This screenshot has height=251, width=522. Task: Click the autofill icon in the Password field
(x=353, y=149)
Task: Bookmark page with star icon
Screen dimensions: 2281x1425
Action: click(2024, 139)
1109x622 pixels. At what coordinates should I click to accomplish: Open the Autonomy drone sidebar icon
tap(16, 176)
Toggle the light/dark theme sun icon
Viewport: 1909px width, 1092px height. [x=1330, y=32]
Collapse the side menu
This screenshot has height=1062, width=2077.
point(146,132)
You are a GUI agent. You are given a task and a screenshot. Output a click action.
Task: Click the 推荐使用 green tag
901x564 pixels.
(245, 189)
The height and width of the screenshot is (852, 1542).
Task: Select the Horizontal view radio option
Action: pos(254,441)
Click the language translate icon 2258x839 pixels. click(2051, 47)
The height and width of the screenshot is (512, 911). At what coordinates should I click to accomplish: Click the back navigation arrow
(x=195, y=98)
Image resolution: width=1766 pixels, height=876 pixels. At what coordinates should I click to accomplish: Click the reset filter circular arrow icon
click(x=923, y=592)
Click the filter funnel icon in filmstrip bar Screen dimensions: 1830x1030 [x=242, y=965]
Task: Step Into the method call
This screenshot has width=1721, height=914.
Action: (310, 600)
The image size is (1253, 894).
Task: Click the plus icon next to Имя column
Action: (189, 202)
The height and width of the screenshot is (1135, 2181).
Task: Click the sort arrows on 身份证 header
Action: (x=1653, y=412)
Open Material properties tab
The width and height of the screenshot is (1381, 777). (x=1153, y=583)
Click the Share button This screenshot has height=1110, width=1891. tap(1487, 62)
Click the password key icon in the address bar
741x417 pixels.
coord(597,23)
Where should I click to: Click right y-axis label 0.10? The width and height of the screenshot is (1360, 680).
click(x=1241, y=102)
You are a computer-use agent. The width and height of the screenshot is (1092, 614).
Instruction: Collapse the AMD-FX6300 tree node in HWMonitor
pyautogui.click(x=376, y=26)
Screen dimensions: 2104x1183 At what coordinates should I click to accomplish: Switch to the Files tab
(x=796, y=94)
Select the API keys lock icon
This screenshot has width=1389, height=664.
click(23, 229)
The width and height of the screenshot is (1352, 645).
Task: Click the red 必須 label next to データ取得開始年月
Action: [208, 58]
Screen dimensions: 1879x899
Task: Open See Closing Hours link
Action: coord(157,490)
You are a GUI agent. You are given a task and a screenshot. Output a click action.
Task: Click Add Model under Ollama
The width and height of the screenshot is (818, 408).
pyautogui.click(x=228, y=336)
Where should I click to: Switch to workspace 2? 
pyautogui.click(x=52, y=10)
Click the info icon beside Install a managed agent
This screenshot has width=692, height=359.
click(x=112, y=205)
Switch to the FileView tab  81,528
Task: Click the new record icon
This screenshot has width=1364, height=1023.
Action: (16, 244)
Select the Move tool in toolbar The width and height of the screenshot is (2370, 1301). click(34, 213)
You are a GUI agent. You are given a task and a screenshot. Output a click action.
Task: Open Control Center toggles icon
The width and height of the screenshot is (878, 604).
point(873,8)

- **TASK PROMPT**
What's needed is an exact copy of every entry.

- **RESPONSE AREA**
This screenshot has height=251, width=522. Task: Click the autofill icon in the Password field
(x=353, y=149)
Task: Bookmark page with star icon
Screen dimensions: 2281x1425
Action: click(2024, 139)
1109x622 pixels. At what coordinates should I click to accomplish: Open the Autonomy drone sidebar icon
tap(16, 176)
Toggle the light/dark theme sun icon
Viewport: 1909px width, 1092px height. [x=1330, y=32]
Collapse the side menu
This screenshot has height=1062, width=2077.
point(146,132)
You are a GUI agent. You are given a task and a screenshot. Output a click action.
Task: Click the 推荐使用 green tag
901x564 pixels.
(245, 189)
The height and width of the screenshot is (852, 1542).
Task: Select the Horizontal view radio option
Action: pos(254,441)
Click the language translate icon 2258x839 pixels. click(2051, 47)
The height and width of the screenshot is (512, 911). At what coordinates should I click to accomplish: Click the back navigation arrow
(x=195, y=98)
Image resolution: width=1766 pixels, height=876 pixels. At what coordinates should I click to accomplish: Click the reset filter circular arrow icon
click(x=923, y=592)
Click the filter funnel icon in filmstrip bar Screen dimensions: 1830x1030 [x=242, y=965]
Task: Step Into the method call
This screenshot has width=1721, height=914.
Action: (310, 600)
The image size is (1253, 894).
Task: Click the plus icon next to Имя column
Action: (189, 202)
The height and width of the screenshot is (1135, 2181).
Task: Click the sort arrows on 身份证 header
Action: (x=1653, y=412)
Open Material properties tab
The width and height of the screenshot is (1381, 777). (x=1153, y=583)
Click the Share button This screenshot has height=1110, width=1891. tap(1487, 62)
Click the password key icon in the address bar
741x417 pixels.
coord(597,23)
Where should I click to: Click right y-axis label 0.10? The width and height of the screenshot is (1360, 680).
click(x=1241, y=102)
You are a computer-use agent. The width and height of the screenshot is (1092, 614).
Instruction: Collapse the AMD-FX6300 tree node in HWMonitor
pyautogui.click(x=376, y=26)
Screen dimensions: 2104x1183 At what coordinates should I click to accomplish: Switch to the Files tab
(x=796, y=94)
Select the API keys lock icon
This screenshot has width=1389, height=664.
click(23, 229)
The width and height of the screenshot is (1352, 645).
Task: Click the red 必須 label next to データ取得開始年月
Action: [208, 58]
Screen dimensions: 1879x899
Task: Open See Closing Hours link
Action: coord(157,490)
You are a GUI agent. You are given a task and a screenshot. Output a click action.
Task: Click Add Model under Ollama
The width and height of the screenshot is (818, 408).
pyautogui.click(x=228, y=336)
Where should I click to: Switch to workspace 2? 
pyautogui.click(x=52, y=10)
Click the info icon beside Install a managed agent
This screenshot has width=692, height=359.
click(x=112, y=205)
Switch to the FileView tab  81,528
Task: Click the new record icon
This screenshot has width=1364, height=1023.
Action: (16, 244)
Select the Move tool in toolbar The width and height of the screenshot is (2370, 1301). click(34, 213)
You are a GUI agent. You are given a task and a screenshot. Output a click action.
Task: Open Control Center toggles icon
The width and height of the screenshot is (878, 604).
point(873,8)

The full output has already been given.